Interestingly, food and beverage manufacturing, the industrial
sector to which both companies belong, is already actively regulated by the
National Agency for Food and Drug Administration and Control, NAFDAC and the
Standards Organization of Nigeria, SON, among others. None of these core
regulators, both of which have functional laboratories with which to make
definitive conclusions on product quality, have raised any complaint whatsoever
on the quality of the products churned out by the Coca Cola companies.
Many perceptive observers have also lamented what they perceive to
be a “storm in a tea cup” over an otherwise simple issue of two cans of soft
drink which were not sufficiently full. Alani Ojo, a soap producer in Ota,
stated that anyone familiar with manufacturing knows that for a factory
producing possibly more than 10,000 cans of soft drink every hour, it is not
impossible for one or two cans to be short-filled or over-filled.
The two companies proceeded to court to seek a judicial review of
the CPC’s orders, in the aftermath of the CPC pronouncement last February.
However, while the courts are yet to make a ruling on the said
judicial review, the CPC, issued a press statement over the weekend in which it
stated that the AGF had charged both companies and their Managing Directors to
court. The two companies were to release a joint press statement to indicate
that as at the time the CPC press statements were running in the media, they
had yet to be served with the necessary court summons.

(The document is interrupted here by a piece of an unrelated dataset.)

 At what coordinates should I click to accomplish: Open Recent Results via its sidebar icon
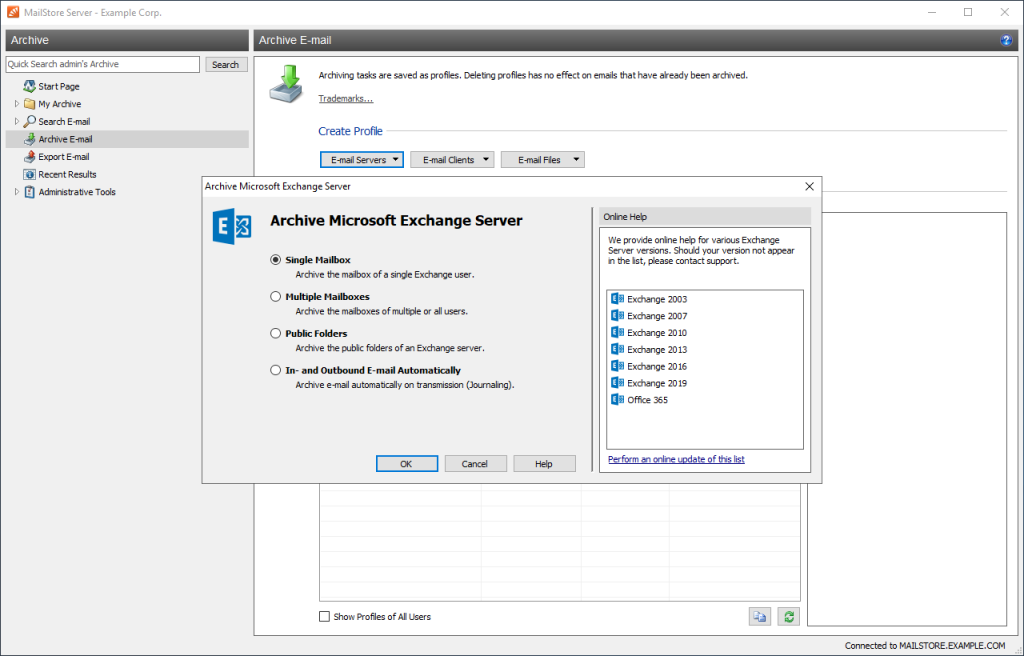click(30, 174)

Feelers from the Federal High Court in Abuja indicate that the two
companies proceeded to file an injunction restraining the AGF from proceeding
with the case, on the basis of the newspaper publications, even though they had
yet to be served with the court papers.
Called to comment on the matter, the spokespeople of NBC and CCNL,
the head of communications of NBC and the head of corporate communications of
Coca Cola Company, declined comments on the pretext that it is the subject of a
court case.
It is not clear whether the court case will go ahead on November 4
as announced or whether the courts will grant the injunction sought by Nigerian
Bottling Company and Coca Cola Company Nigeria, requesting that the case be put
on hold until the judicial review of the CPC orders issued last February, is
undertaken and finalized.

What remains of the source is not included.